In his presidential platform, Mr. Obama has also proposed several measures to mitigate the impact of letting the Bush tax cuts expire. Under his plan, only individuals making $200,000 or more and families earning more than $250,000 a year, accounting for less than 2 percent of the population, would pay additional taxes, and more than 90 percent of the population would receive a tax break of some sort.

“It is our position that if in 2011 the Bush tax cuts expire, we would define that as a tax increase,” said Mr. Obama’s chief economic adviser, Jason Furman. “The Obama plan is designed to prevent a tax increase that George Bush signed into law.”

In remarks on the campaign trail on Monday in Columbus, Ohio, Mr. McCain broadened his accusations, saying that Mr. Obama had “never voted to cut your taxes” and was “always cheering for higher taxes or against tax relief.”
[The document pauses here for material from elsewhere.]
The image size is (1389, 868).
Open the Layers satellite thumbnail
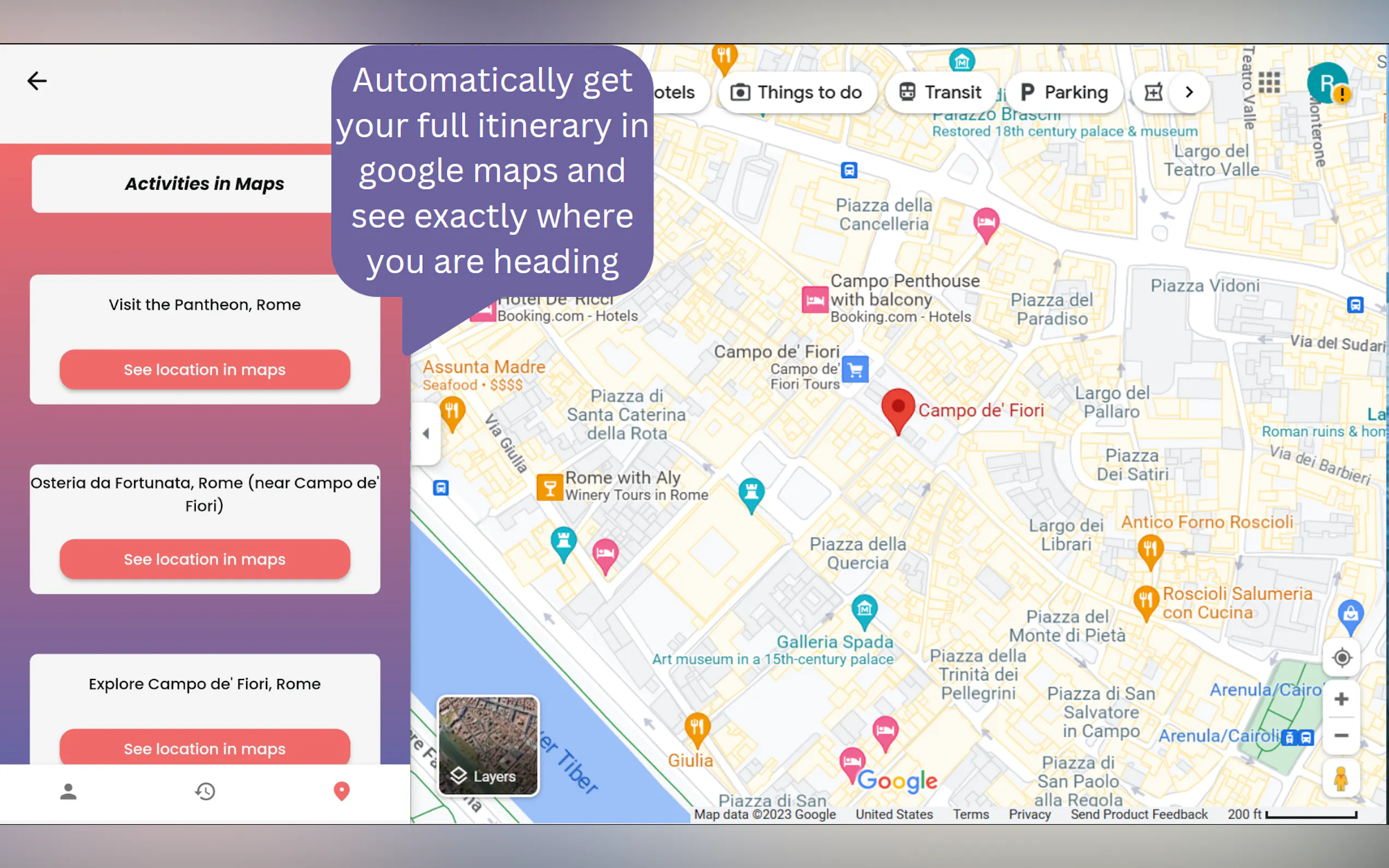[488, 746]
Mr. McCain himself originally opposed the Bush tax cuts, saying they were a fiscally irresponsible gift to the wealthy “at the expense of middle-class Americans who need tax relief.” But he now favors extending them permanently.

Mr. McCain’s accusations on Friday and Monday are the latest iteration of a line of attack that his campaign has been employing for several months, after an earlier claim that Mr. Obama was proposing “the largest single tax increase since World War II” was debunked by economists and tax experts.

The McCain campaign originally maintained that Mr. Obama’s support of the nonbinding budget resolution meant he would raise taxes on those making as little as $32,500 a year. That failed to distinguish between total income and taxable income.

But even after adopting the $42,000 figure as his benchmark, Mr. McCain went on to misrepresent his opponent’s position. In a Spanish-language advertisement, for example, the McCain campaign has said that Mr. Obama favors raising taxes on “families” making $42,000 a year.

That figure is incorrect as well. In reality, a family of four with annual income of up to $90,000, to take one example, would not have been affected even in the unlikely event that the Democratic budget resolution were to be enacted with no accompanying tax relief for the middle class.

In an English-language Web advertisement issued in August, Mr. McCain also claimed that Mr. Obama favored “a tax increase for everyone earning more than $42,000 a year.” That statement is patently false. Under Mr. Obama’s tax proposal, those in the middle of the middle class — people earning $37,000 to $66,000 a year — would receive a tax cut of more than $1,000 a year, more than three times what Mr. McCain is proposing in his tax platform.